Exercise objective: All lines in the records below that hold "screenshot" are to be shown.

[Input data — start]

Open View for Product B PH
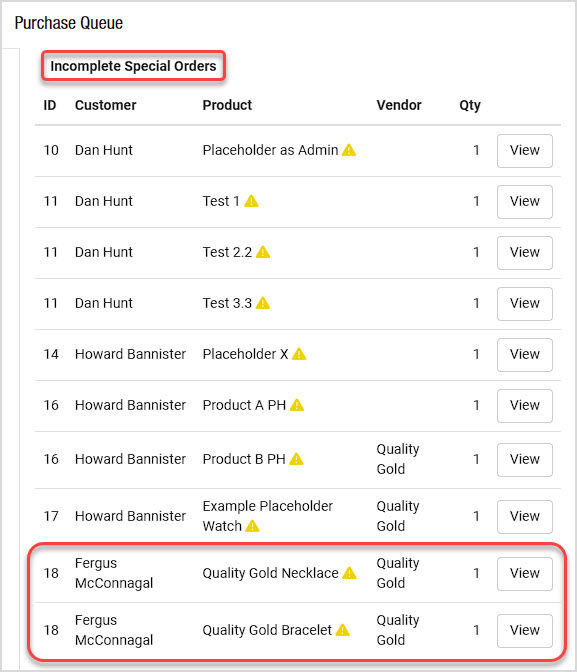 (x=525, y=460)
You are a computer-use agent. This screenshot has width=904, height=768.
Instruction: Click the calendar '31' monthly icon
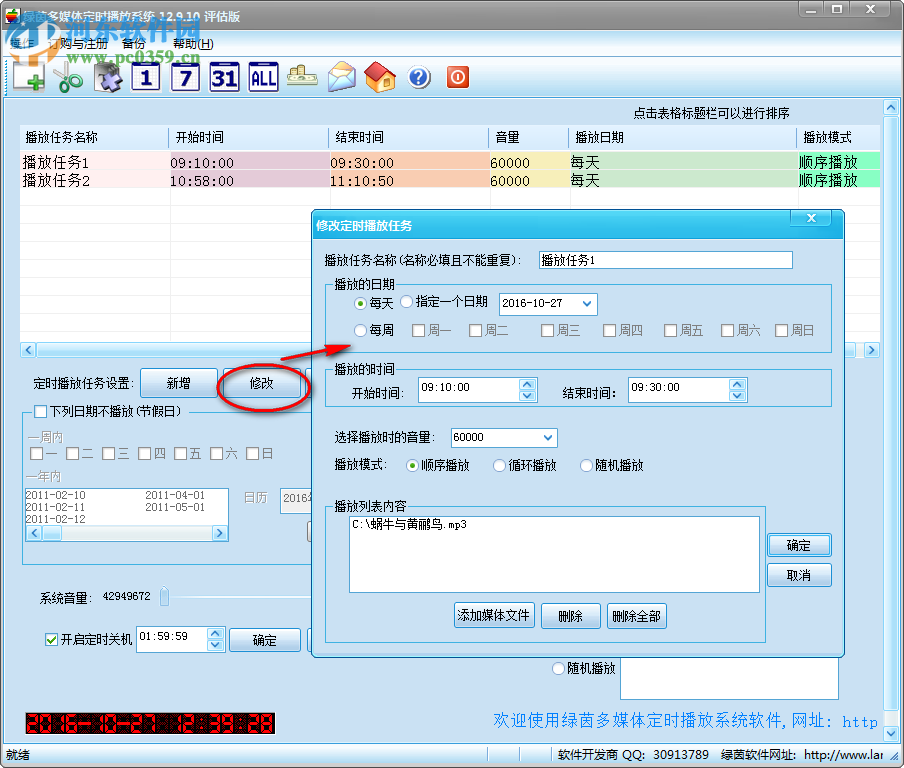click(223, 77)
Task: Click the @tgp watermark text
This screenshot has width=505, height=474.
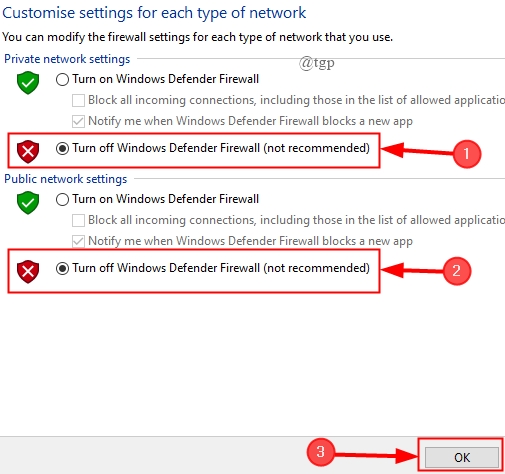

[Input data — finish]

Written response:
You are a computer-use agent. This screenshot has width=904, height=768.
This screenshot has width=505, height=474.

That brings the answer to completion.